Ende November hatte die Staatsanwaltschaft Lebenslänglich für den «Silvestermörder» beantragt. Im Berufungsvefahren am Mittwoch hat das Gericht René D. zu Lebenslänglich verurteilt. Der Mann hatte in der Silversternacht 2009/2010 im Bahnhofsviertel von Luxemburg-Stadt kurz hintereinander zwei Männer mit einem Revolver Kaliber 22 «long rifle» erschossen. Er stritt die blutige Tat immer wieder ab.
In erster und in zweiter Instanz erklärte der Angeklagte, die Schussverletzung an seiner Hand würde nicht von der Tat stammen. Er habe sich diese Verletzung zu einem früheren Zeitpunkt zugezogen und streitet jede Tatbeteiligung ab.
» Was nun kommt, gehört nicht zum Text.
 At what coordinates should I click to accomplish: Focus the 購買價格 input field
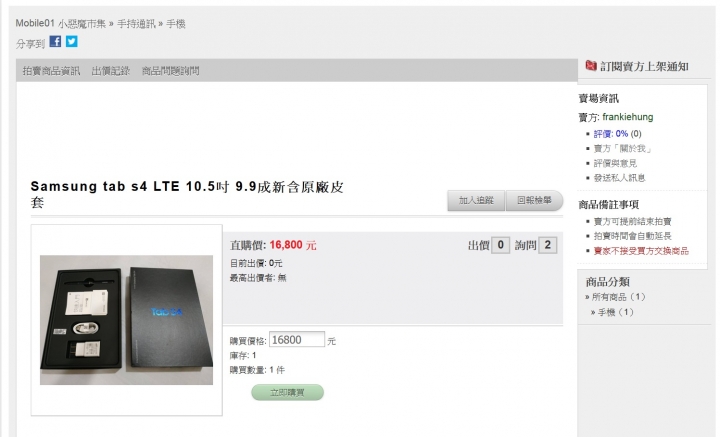coord(297,340)
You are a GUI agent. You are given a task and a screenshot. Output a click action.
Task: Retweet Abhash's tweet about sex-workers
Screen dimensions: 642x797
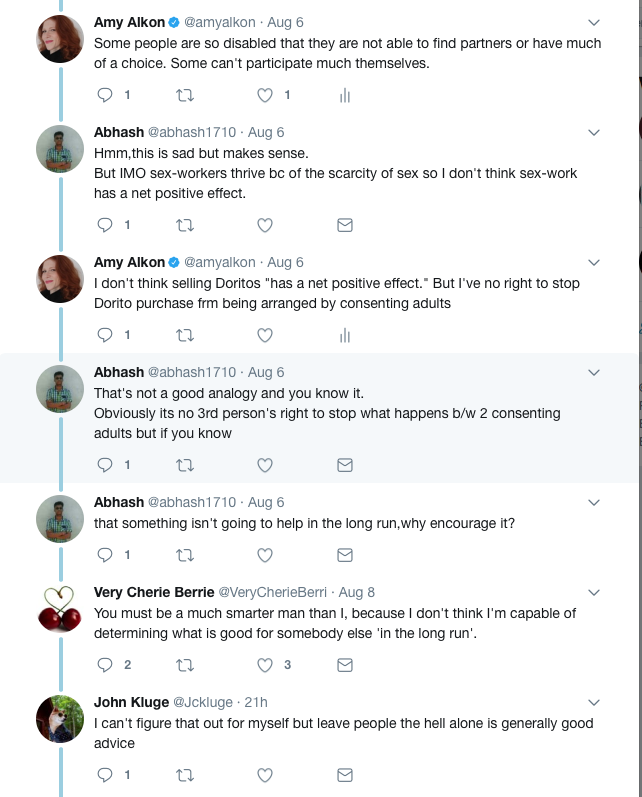tap(184, 225)
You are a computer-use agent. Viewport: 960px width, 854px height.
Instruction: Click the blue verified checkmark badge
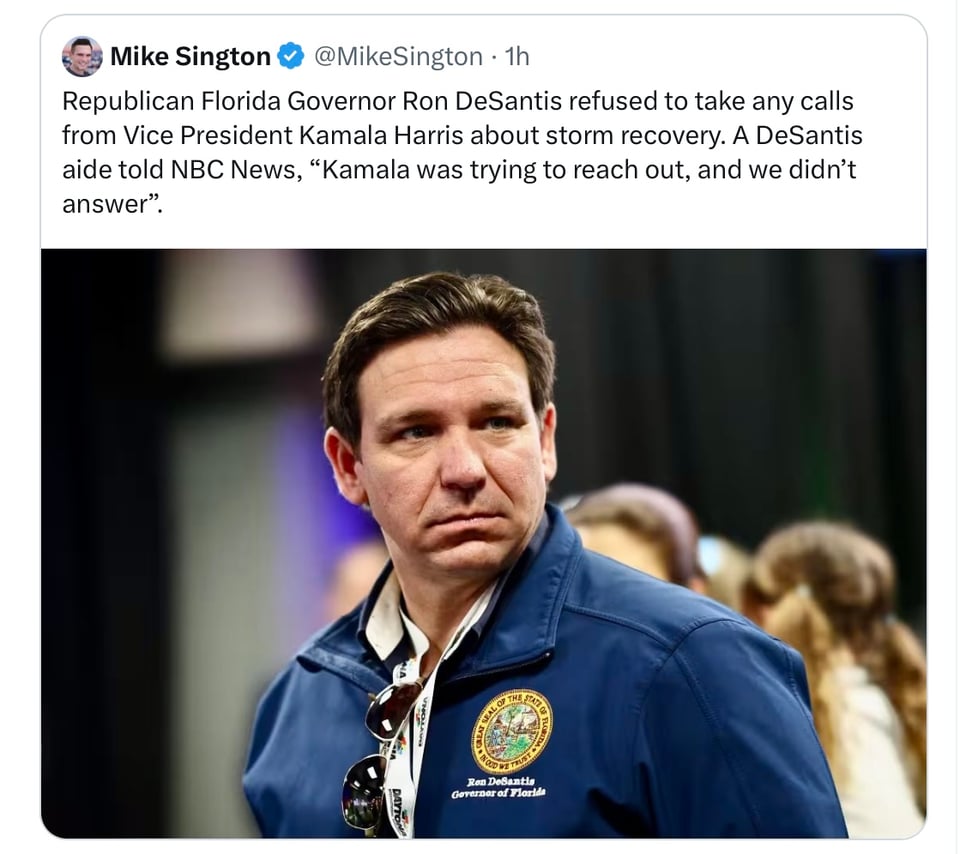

In erster Instanz verließ der Angeklagte zusammen mit seinem damaligen Verteidiger den Prozess am ersten Verhandlungstag.
Die Tatwaffe ist bis heute nicht gefunden worden. Auch ist das Motiv der Tat ist nicht geklärt. Die Ermittler vermuten allerdings, dass es sich um einen Streit im Drogenmilieu handelte. Angeblich soll es um 150 Gramm Kokain gegangen sein.